Amruth's Slot-Die Secondment
Posted on Tue, Feb 20, 2018 by Ashley Wong
|Amruth is a PhD student currently based at Department of Molecular Physics in the Lodz University of Technology, Poland, as a part of the Excilight Innovative Training Network (ITN) programme.|
As an industrial partner in the EU-funded Excilight Innovative Training Network (ITN) Programme, Ossila recently hosted Amruth, a PhD student who was on secondment with us from November 2017, and primarily worked with our Slot-Die Coater. As his secondment with Ossila drew to a close earlier this month, we thought it would be great for him to share his experiences and some of his research findings with you!
What were you working on before joining Excilight?
I worked in the field of printed electronics for over 5 years, carrying out industrial R&D in India. However, I had a desire to conduct more innovative scientific research and publish academic articles, which is why I chose to pursue a PhD with the Excilight Training Network.
How has your Excilight experience been so far?
I am based at the Technical University of Lodz (TUL) in Poland, where for the past 2 years I mainly worked on inkjet printing of OLEDS, printing light-emissive materials and fabricating devices. Having not specifically worked with OLEDs previously, this was a slightly new experience where the underlying physics was different, but the engineering was similar (to my time in printed electronics). Poland is beautiful! The people are friendly and welcoming, everything is so organised and I found it easy to assimilate. Having collaborated with TUL back when I worked in India, it was exciting to be working there myself. Coincidentally, I also used quite a few Ossila products in TUL before coming here for my secondment - namely the pre-patterned substrates, deposition masks for OLEDs, and other materials - so it has been nice getting to see what goes on behind-the-scenes!
What have you been working on during your secondment at Ossila?
Initially, my time was spent getting to know everything about the Ossila Slot-Die Coater and the techniques, e.g. basic parameters, how it prints, etc. Unlike the larger alternatives I've used before, Ossila's Slot-Die Coater has very little ink wastage due to its compact size. For example, just 2-3ml of ink allows me to obtain about 20-30 coatings, and I don't need any extra ink to get the process started, so it saves me time and money.
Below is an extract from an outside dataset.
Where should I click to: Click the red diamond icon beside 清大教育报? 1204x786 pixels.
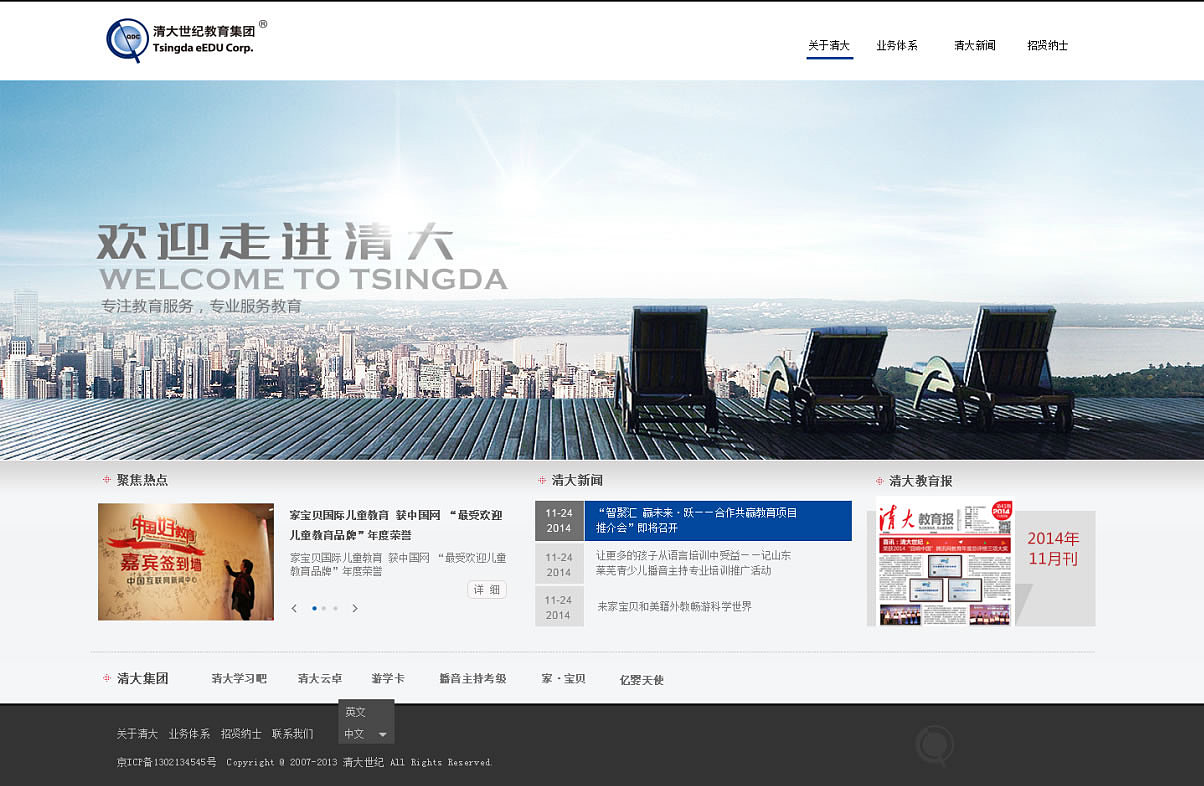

Because it is small, I can easily move it around the lab, and I think researchers who are looking for ways to make quick small batches of prototypes will enjoy using it!
Since then, I've been optimising the conditions of Ossila's Slot-Die Coater for producing the PEDOT:PSS and fluorescent green light-emitting layer for OLED applications. By tuning the various parameters of the slot-die coater, it was possible to obtain PEDOT:PSS film with thicknesses of 30 to 60 nm and a light-emitting layer with thicknesses of 50 nm to 70 nm. The thicknesses of these layers are adequate for the fabrication of high-quality OLEDs. With a device structure of: Glass/ITO/PEDOT:PSS (slot-die coated)/fluorescent light-emitting layer (slot-die coated)/LiF/Aluminum, I fabricated OLEDs with a brightness of 400cd/m2 and an efficiency of 1.5cd/A. The device area is free from pinholes, and light emission was uniform across the device, as it was fully emitting light. I believe that by further optimising the slot-die process, one can improve device performances.
What are some of the things you've learned whilst working at Ossila?
People here have been very friendly and open to helping me whenever I have any questions. I like the structure of Ossila's weekly meetings - they start out with someone sharing what they've learned from a book on business/management, and then carrying on with important updates from different departments. Also, I've now spent a considerable amount of time working on slot-die coating, and that adds to my experience in printable electronics - nearly a decade's worth of knowledge now.
Tell us about your most memorable moment here!
That would be the office Secret Santa & Christmas Dinner - it was my first time celebrating Christmas in the West, so it was a very interesting experience!
Finally, what advice would you give to someone who is wanting to pursue a PhD in this field?
Printed electronics is a promising field that hopes to integrate many everyday electronics (e.g. screen display, solar cells, antennas, battery, sensors, and electronic circuits) on to surfaces like textiles, plastic films, paper, and metal. This technology opens the door to create new products that are cost-effective by adapting printing technology - meaning that there will be opportunities for building business start-ups. However, because there are still challenges to be addressed in terms of processing techniques and materials science, this means that there are many interesting topics and opportunities to be studied in-depth in a PhD thesis. Lastly, pursuing a PhD in this field has enabled me to explore new things, developed my ability to understand and solve scientific problems, and made me a better communicator.
Author: Ashley Wong
Hailing from a Psychology background, Ashley has an MSc in Organizational/Work Psychology from the Sheffield University Management School. Prior to joining Ossila, Ashley worked with two multi-national organizations, researching emotional labour in the life insurance industry. In 2017, she successfully led the process of writing & applying for a prestigious Institute of Physics Business Innovation Award, which resulted in Ossila winning its first-ever industrial award.